Somoza père, un vrai « fils de pute », régna vingt ans. Un tueur. Un prédateur. A sa mort, son fils aîné Luis lui succéda et s’employa, de 1957 à 1963, à poursuivre « l’œuvre » de son père avant de mourir officiellement d’une crise cardiaque. Plusieurs sources affirmaient à l’époque que la mort de Luis avait été provoquée par des drogues habilement dispensées par son propre entourage familial.

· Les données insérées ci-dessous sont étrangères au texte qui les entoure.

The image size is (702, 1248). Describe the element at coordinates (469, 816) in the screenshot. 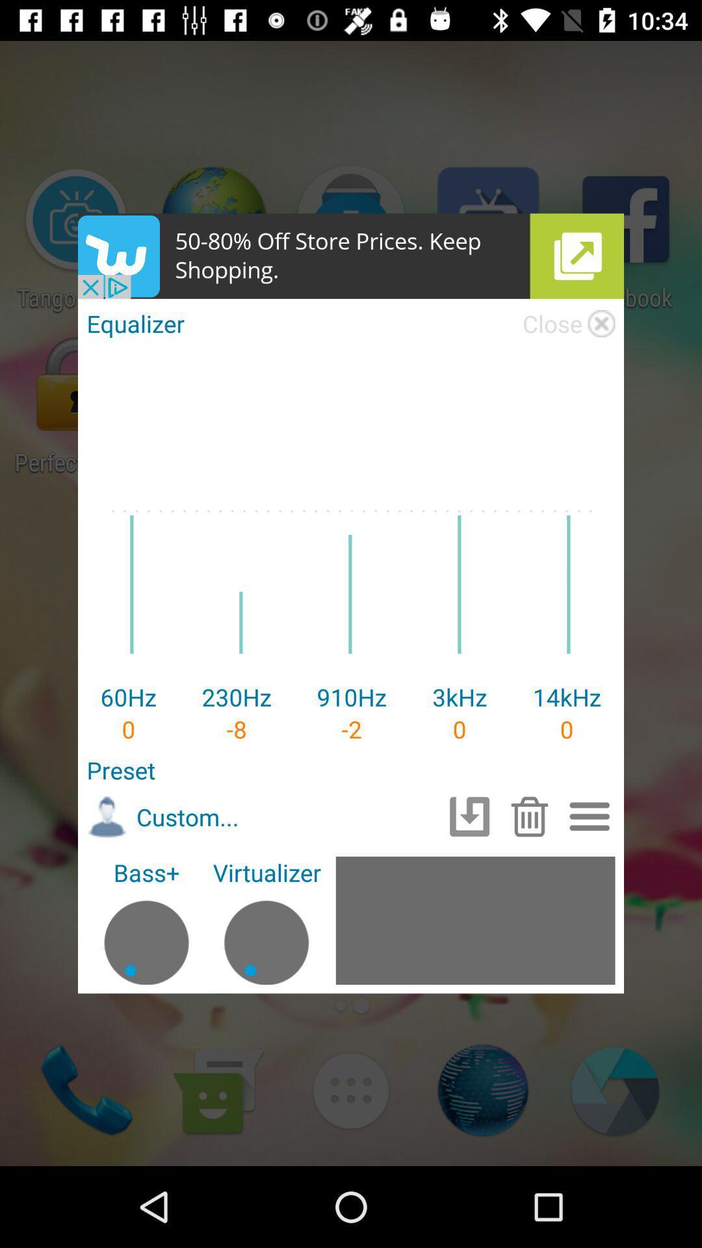

I see `the file_download icon` at that location.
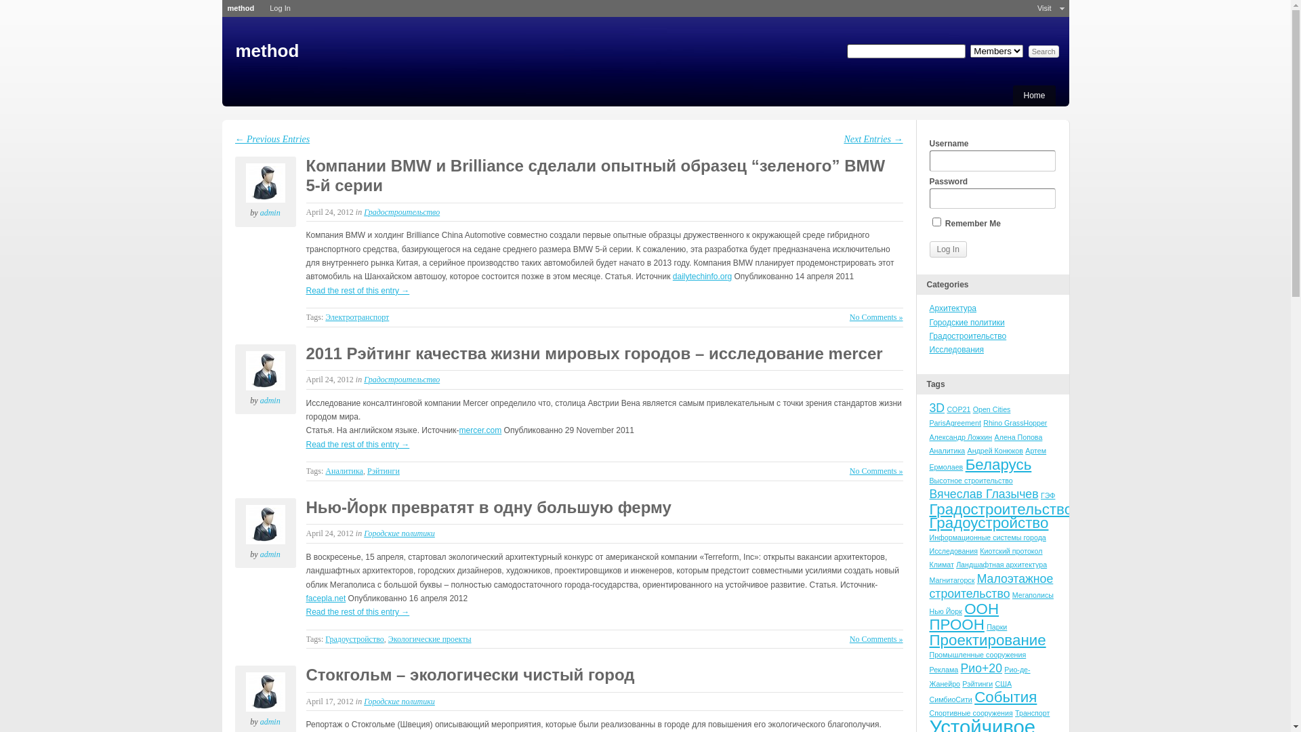 This screenshot has height=732, width=1301. I want to click on 'mercer.com', so click(459, 430).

Après l’intermède gouvernemental de René Schick (1963-1967), un homme de paille du clan, Anastasio Somoza Debayle devenait président de la République. D’entrée, il s’octroyait un tiers des terres cultivables ainsi que le contrôle des principales industries du pays. « Même si j’abandonnais mon titre et mes liens politiques, je serais encore l’homme le plus riche de ce pays », déclarait-il en octobre 1973. C’était un an après le tremblement de terre qui fit dix mille morts et trois cent mille sans-abri à Managua et dans la région. Somoza se chargea personnellement de la gestion de l’aide internationale. A son profit. L’ONU, les Etats-Unis, les pays donateurs ont gardé silence sur le pillage de la solidarité venue du monde entier. Somoza pouvait compter sur ses amis politiques nord-américains aux affaires, ses complices des banques US et européennes. La plupart fonctionnaient à la commission dite des « 10% ».

Comment expliquer que ce gangster se soit maintenu au pouvoir aussi longtemps ? La répression féroce menée par la Garde « nationale » a fait des dizaines de milliers de victimes. Toute opposition était étranglée. On ne comptait plus les expéditions punitives, les assassinats, les centres de torture et les cimetières clandestins. Diplômé de West Point, Somoza entretenait d’excellentes relations, « familiales » soulignait-il, avec les militaires US et des responsables politiques de haut rang comme Nixon, Kissinger, Reagan et quelques autres.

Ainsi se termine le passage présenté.